Things I Say to My Dog on a Daily Basis

Up until a few years ago I had a ‘normal’ job – one with benefits, regular hours and plenty of people to talk to (aka coworkers). Now I work from home. I’ve adjusted pretty well, I’m making it work – but I’m pretty sure the lack of daily socialization is driving me a bit nutty.

Don’t get me wrong, Laika is a terrific coworker – she’s clean (unless MUD!!), she’s quiet (unless SQUIRRELS!!) and she doesn’t complain (unless BATH!!). But she’s really bad at having conversations. She just stays mute. A head tilt perhaps, or a nudging of my arm, but that’s about it.
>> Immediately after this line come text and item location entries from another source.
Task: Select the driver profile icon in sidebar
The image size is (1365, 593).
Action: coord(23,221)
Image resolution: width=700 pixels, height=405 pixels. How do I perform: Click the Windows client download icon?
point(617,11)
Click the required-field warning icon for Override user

From what I gather she has no opinion on current events, the last movie we watched or whether or this post needs more gifs. (it could always use more gifs)
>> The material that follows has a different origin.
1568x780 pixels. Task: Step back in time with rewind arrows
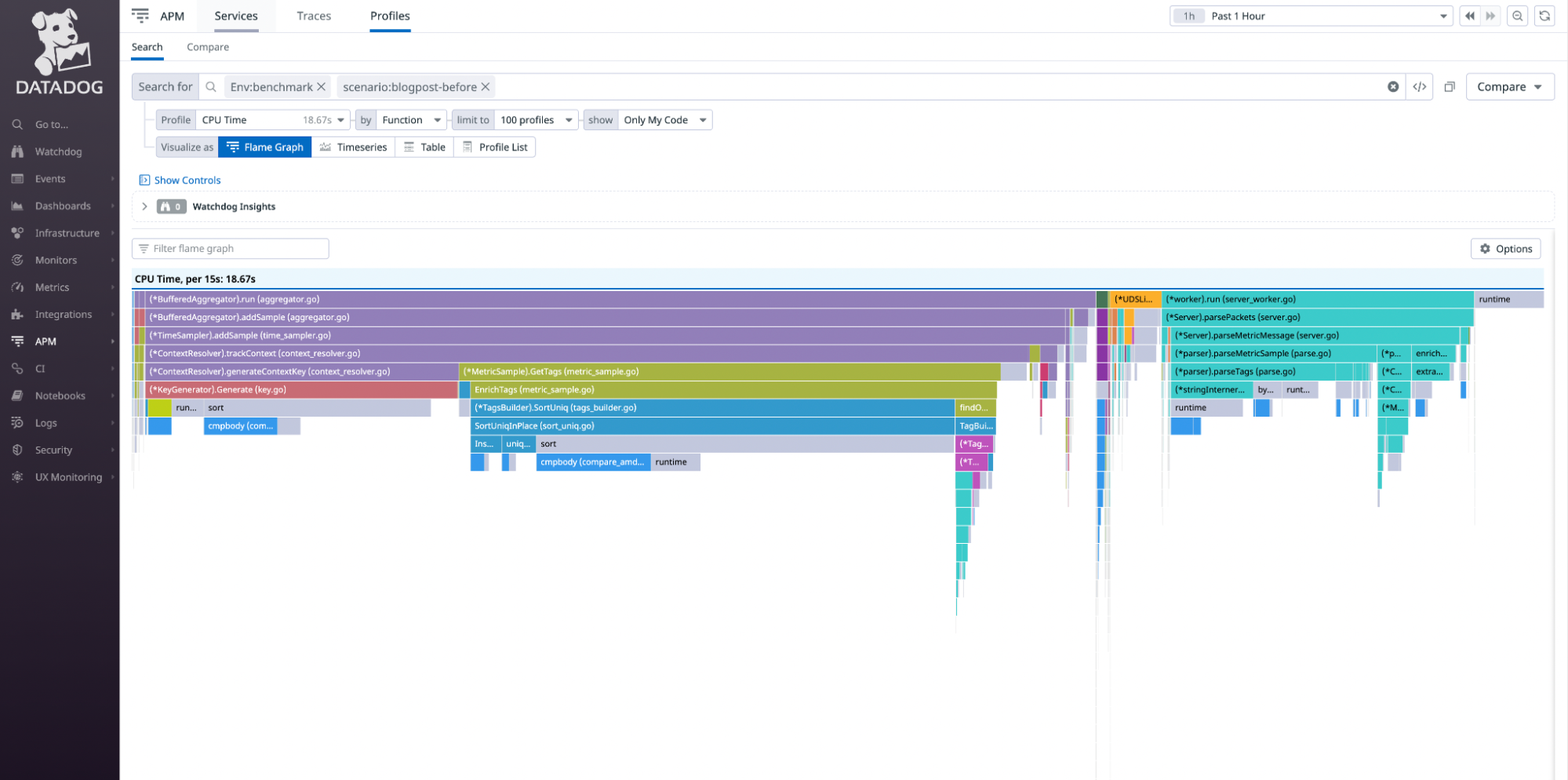[1468, 15]
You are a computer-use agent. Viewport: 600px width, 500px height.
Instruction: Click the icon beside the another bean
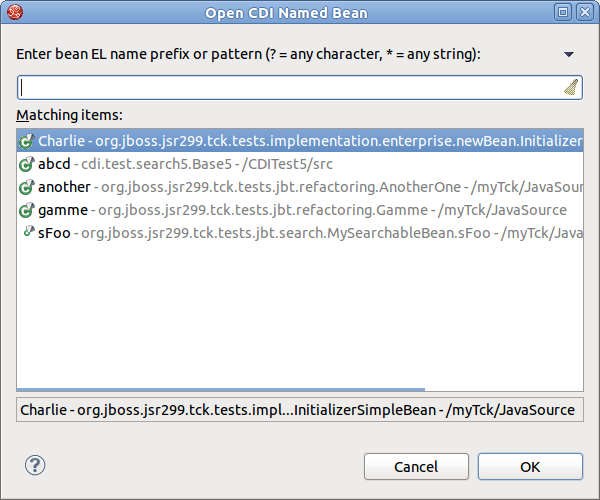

But does that lack of response stop me from trying? Heck no. I need to talk throughout the day, and luckily for me I have Laika there to listen. She may not be the best conversationalist in the world, but she’s the only one around during normal business hours. Here’s a list of things I say to my dog on a daily basis:

  • Why are you whining at the vent? Is there another bug stuck down there?
  • Please stop barking & pawing at the vent, I’ll check it out in a second.
  • Oh it’s just a piece of paper stuck in the vent. I know, I know, it was making weird noises.
  • Mustache isn’t really spelled like that, is it?
  • Do you think this post need more gifs?
  • STOP BARKING, IT’S JUST A BIRD ON THE MAILBOX. NO BIG DEAL.
  • Seriously what are you doing? Isn’t it time for your afternoon nap yet?
  • Why are there feathers all over your face?
  • Where the hell is my pillow?
  • Would you have voted to confirm Gorsuch?
  • WHERE DID YOU GET THAT CANDLE???
  • Why the hell does it smell like popcorn in here? (hint: it’s her feet)
  • No you can’t have any of my candy, it’s bad for you. Sorry.
  • Why am I so out of the loop when it comes to dog lingo?
  • Hey, do you wanna watch the Careless Bork video again?
  • Why is it dog eat dog world? Everyone knows dogs don’t eat each other.
  • WHY ARE YOU ON THE COUNTER???
  • Please get off the counter – NO, STOP. DON’T GET INTO THE SINK!
  • Hey Laika, if you get off the counter we can watch some more Golden Girls.
  • Seriously, are you almost done eating grass?
  • Can we go in now? The grass will be here later & I need to watch Careless Bork again.
  • Are you heaving? You’re going to throw up that grass aren’t you?
  • You’re not going to puke again, are you? (hint: yes because she’s a dog)
  • Do you actually need to go outside, or do you just want to eat grass again?
  • I’m watering the new tree, not playing ‘super fun hose time.’
  • OK we can play for 5 minutes, but then it’s back to work.


via giphy

What Do You Say to Your Dog When No One is Around?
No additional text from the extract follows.